Extracted entries -

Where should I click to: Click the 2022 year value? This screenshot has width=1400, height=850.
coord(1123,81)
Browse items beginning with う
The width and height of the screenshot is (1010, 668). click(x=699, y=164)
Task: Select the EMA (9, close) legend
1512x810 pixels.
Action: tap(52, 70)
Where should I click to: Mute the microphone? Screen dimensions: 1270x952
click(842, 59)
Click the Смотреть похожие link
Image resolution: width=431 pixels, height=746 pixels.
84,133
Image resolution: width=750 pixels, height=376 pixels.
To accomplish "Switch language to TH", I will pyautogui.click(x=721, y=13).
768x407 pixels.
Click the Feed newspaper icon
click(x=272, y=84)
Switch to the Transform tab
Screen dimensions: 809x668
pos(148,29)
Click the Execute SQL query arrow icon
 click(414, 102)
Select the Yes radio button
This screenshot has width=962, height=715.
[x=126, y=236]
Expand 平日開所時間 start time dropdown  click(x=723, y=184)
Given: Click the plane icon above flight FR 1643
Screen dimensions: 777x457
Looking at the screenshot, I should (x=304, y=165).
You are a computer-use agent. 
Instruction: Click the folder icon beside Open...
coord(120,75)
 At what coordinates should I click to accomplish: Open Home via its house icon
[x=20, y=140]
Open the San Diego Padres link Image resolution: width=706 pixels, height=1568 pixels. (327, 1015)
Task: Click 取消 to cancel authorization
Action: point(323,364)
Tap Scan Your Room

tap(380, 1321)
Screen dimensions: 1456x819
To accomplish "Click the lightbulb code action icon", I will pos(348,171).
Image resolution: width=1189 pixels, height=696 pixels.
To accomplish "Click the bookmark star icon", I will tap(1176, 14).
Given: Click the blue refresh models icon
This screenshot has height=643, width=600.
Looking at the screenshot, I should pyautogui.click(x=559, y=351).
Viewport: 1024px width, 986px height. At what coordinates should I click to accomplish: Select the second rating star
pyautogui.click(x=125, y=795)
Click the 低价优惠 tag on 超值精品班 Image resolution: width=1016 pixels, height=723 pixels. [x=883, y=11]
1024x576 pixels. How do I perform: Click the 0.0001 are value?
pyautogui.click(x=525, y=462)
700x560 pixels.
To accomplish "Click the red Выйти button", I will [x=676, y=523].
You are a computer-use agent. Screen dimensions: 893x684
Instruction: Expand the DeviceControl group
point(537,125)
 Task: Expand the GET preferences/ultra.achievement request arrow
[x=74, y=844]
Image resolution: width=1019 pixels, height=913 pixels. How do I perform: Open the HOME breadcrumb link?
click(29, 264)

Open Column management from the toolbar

Work instructions -
All of the material above needs to be copied exactly.

Exercise response -
Where should I click to: Click the 2022 year value? This screenshot has width=1400, height=850.
coord(1123,81)
Browse items beginning with う
The width and height of the screenshot is (1010, 668). click(x=699, y=164)
Task: Select the EMA (9, close) legend
1512x810 pixels.
Action: tap(52, 70)
Where should I click to: Mute the microphone? Screen dimensions: 1270x952
click(842, 59)
Click the Смотреть похожие link
Image resolution: width=431 pixels, height=746 pixels.
84,133
Image resolution: width=750 pixels, height=376 pixels.
To accomplish "Switch language to TH", I will pyautogui.click(x=721, y=13).
768x407 pixels.
Click the Feed newspaper icon
click(x=272, y=84)
Switch to the Transform tab
Screen dimensions: 809x668
pos(148,29)
Click the Execute SQL query arrow icon
 click(414, 102)
Select the Yes radio button
This screenshot has width=962, height=715.
[x=126, y=236]
Expand 平日開所時間 start time dropdown  click(x=723, y=184)
Given: Click the plane icon above flight FR 1643
Screen dimensions: 777x457
Looking at the screenshot, I should (x=304, y=165).
You are a computer-use agent. 
Instruction: Click the folder icon beside Open...
coord(120,75)
 At what coordinates should I click to accomplish: Open Home via its house icon
[x=20, y=140]
Open the San Diego Padres link Image resolution: width=706 pixels, height=1568 pixels. (327, 1015)
Task: Click 取消 to cancel authorization
Action: point(323,364)
Tap Scan Your Room

tap(380, 1321)
Screen dimensions: 1456x819
To accomplish "Click the lightbulb code action icon", I will pos(348,171).
Image resolution: width=1189 pixels, height=696 pixels.
To accomplish "Click the bookmark star icon", I will tap(1176, 14).
Given: Click the blue refresh models icon
This screenshot has height=643, width=600.
Looking at the screenshot, I should pyautogui.click(x=559, y=351).
Viewport: 1024px width, 986px height. At what coordinates should I click to accomplish: Select the second rating star
pyautogui.click(x=125, y=795)
Click the 低价优惠 tag on 超值精品班 Image resolution: width=1016 pixels, height=723 pixels. [x=883, y=11]
1024x576 pixels. How do I perform: Click the 0.0001 are value?
pyautogui.click(x=525, y=462)
700x560 pixels.
To accomplish "Click the red Выйти button", I will [x=676, y=523].
You are a computer-use agent. Screen dimensions: 893x684
Instruction: Expand the DeviceControl group
point(537,125)
 Task: Expand the GET preferences/ultra.achievement request arrow
[x=74, y=844]
Image resolution: width=1019 pixels, height=913 pixels. How do I perform: Open the HOME breadcrumb link?
click(29, 264)

Open Column management from the toolbar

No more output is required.